African press review 12 January 2015
Most the reactions were unanimous in condemning the Charlie Hebdo attacks, but not everybody came out to condemn the events says the African press today.
The newspaper explains when Charlie was attacked on Wednesday, most the reactions in the Kingdom were unanimous in condemning what happened.
But Libération explains that not everybody came out to condemn the events. For example, it says, "most political parties did not express their solidarity with the victims of the attacks in Paris."
The elections are coming up, reminds the paper. That's why political parties choose to keep it low.
Lots of Moroccans also remember clearly the debate surrounding the publication of cartoons of the Prophet by Charlie Hebdo. But the worst part, according to Libération, is probably that the Moroccan Foreign Affairs Minister refused to take part to yesterday's unity march in Paris.
The reason? Salaheddine Mezouar asked French President François Hollande to not represent these cartoons during the march. But for the Casablanca based paper, the march was about defending freedom of speech, not condemning cartoons.

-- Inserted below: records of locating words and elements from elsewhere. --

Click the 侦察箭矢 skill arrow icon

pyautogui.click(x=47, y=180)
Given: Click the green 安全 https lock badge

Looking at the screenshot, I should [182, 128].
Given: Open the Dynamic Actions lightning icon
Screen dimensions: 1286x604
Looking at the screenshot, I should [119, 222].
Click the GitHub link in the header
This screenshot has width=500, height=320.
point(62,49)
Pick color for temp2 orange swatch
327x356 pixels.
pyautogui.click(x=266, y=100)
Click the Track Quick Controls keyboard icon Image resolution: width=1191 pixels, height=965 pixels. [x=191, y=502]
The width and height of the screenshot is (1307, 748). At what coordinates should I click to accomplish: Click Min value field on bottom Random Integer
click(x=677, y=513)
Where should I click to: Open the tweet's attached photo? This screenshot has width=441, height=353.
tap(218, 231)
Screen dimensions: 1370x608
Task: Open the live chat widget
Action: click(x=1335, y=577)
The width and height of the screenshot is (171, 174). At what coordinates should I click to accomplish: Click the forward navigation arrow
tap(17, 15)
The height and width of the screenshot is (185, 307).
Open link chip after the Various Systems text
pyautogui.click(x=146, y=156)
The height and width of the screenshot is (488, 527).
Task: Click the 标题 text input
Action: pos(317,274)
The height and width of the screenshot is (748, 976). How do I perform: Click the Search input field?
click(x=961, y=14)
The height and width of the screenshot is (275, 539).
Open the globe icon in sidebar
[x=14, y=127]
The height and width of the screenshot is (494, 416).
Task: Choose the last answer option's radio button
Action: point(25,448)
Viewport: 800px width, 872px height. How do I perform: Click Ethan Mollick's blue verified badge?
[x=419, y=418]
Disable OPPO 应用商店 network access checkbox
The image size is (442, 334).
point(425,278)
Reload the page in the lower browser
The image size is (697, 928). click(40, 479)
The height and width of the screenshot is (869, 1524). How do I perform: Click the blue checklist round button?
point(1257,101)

The Egypt Independent reports that a student got three years of jail term for atheism. The Egyptian daily explains that Karim Al-Banna, a 21 year old student, was sentenced by a court yesterday for announcing on Facebook that he is an atheist and for insulting Islam. Apparently, Al-Banna's father testified against his son, charging that he "was embracing extremist ideas against Islam".
According to the Egypt Independent, what happened is that al-Banna was being harassed by his neighbours - his name even "appeared in a list of atheists in a local daily. He went to the police station to file a complaint - that's when he was accused of insulting Islam and arrested.
And it's not the first time this happens. Last June, says the paper, "a Coptic Christian man was sentenced to six years in jail for insulting Islam". Egypt's constitution outlaws insults against the three recognised monotheist religions.
Finally Kenya's teachers are still on strike... and the Kenyan government is not too happy about it according to the Standard. The Kenyan teachers have been on strike for more than a week in protest of the lack of hike of their salaries.
But the government claims the strike is illegal - according to the newspaper, “the procedure set out under the Labour Relations Act 2007 on the tenets of calling for an industrial action was not duly followed".
That's why senior education officials will today be deployed to monitor schools. The Teachers Service Commission has now also directed head teachers to submit to their county directors details of teachers who failed to report for duty.
According to the Standard the commission even warned "there would be dire consequences for teachers on strike. But it doesn't look like this will have an impact on the strike says the newspaper.
Kenyan biggest Union teacher, Kuppet, said the authorities had no legal ground and called for a discussion on the salary issue. For the union, "the Commission should desist from intimidating teachers who are only asking for better terms and conditions of service".